Everyone has a huge blind spot in their understanding of the church: the developments and the great councils AFTER constantine and BEFORE the middle-ages. Understanding the great heresies and the great councils called to resolve them is crucial to understanding the church today. For example, the power of the bishop of Rome slowly built until it effectively became a monarchical office in the early middle-ages FOR A REASON. THe power of the Pope is the resolution to a fundamental problem in semantics that is a natural product of having hundreds of bishops with all the same amount of authority. The pope is effectively a tie breaker when Bishops cannot resolve their differences. The AUTHORITY of the pope is THE ONE SINGLE THING that has kept the Catholic Church from splitting hundreds of times over throughout the 2,000 years it has been around. The tie breaking authority of the pope is what keeps the catholic church out of the disunity of the orthodox churches (where patriarchs are quick to start their own break away communities if the majority do not vote in their favor) and from the situation that the current anglican church finds itself in (about to split in two because its collegiate system cannot settle the issues it currently faces because they have reached a stalemate and there is no tie breaker).

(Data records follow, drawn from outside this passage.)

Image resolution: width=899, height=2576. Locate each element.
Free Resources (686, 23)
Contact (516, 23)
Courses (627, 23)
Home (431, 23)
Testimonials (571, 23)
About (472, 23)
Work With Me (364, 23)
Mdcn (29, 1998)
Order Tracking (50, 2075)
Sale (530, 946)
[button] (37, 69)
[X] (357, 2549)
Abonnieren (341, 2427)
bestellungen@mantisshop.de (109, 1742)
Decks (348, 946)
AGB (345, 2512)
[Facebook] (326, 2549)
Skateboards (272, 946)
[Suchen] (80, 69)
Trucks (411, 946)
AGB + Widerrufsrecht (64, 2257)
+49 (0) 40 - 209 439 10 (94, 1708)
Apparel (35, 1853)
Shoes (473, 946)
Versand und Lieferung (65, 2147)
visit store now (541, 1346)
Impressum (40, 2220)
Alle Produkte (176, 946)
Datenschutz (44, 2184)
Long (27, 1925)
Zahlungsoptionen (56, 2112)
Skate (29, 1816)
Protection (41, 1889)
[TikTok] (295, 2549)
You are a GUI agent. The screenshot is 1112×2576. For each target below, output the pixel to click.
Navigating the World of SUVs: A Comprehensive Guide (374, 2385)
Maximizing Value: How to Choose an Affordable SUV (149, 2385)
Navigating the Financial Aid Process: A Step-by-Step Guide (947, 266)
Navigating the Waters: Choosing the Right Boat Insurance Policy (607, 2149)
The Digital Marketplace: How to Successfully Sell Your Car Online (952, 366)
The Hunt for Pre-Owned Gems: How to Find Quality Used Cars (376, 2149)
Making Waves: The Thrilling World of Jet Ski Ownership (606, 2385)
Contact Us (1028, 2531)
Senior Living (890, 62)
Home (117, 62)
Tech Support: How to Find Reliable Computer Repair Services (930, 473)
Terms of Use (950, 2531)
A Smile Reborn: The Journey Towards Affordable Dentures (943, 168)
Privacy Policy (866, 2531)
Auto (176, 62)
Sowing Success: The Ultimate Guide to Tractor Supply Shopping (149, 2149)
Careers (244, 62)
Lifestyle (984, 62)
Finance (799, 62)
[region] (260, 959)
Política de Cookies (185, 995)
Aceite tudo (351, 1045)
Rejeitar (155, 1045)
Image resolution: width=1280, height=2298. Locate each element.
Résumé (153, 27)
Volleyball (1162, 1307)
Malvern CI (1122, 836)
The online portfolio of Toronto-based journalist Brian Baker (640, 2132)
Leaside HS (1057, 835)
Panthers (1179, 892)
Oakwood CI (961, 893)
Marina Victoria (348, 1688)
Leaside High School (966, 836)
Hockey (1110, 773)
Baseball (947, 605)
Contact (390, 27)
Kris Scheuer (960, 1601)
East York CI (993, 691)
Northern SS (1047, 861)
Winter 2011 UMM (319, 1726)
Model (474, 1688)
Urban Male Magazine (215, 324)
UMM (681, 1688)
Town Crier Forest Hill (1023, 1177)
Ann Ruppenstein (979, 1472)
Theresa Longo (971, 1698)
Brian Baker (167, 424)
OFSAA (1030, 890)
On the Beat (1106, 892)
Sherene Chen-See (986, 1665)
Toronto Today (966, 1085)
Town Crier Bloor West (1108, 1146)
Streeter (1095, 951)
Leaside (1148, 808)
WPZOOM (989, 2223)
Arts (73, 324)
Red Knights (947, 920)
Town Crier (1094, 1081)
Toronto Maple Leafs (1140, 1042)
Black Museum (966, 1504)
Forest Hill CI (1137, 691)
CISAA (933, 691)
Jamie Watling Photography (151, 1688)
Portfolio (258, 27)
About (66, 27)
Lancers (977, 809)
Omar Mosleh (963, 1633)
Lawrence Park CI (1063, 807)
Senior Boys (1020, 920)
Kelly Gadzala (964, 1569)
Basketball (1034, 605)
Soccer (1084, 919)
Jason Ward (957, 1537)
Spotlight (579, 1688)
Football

ANyone who wants to change the church in any manner yet does not have an adequate understanding of the foundational councils, the great heresies, and the major disagreements in the pre-medival church severely hinder the reform process as they are trying to change something that they do not truly understand. Not to mention, the vatican hierarchy, which does understand these foundational things, is not going to take any reform proposal seriously when they are suggested by someone who fails to demonstrate a working knowledge of WHY THINGS ARE THE WAY THEY ARE IN THE FIRST PLACE.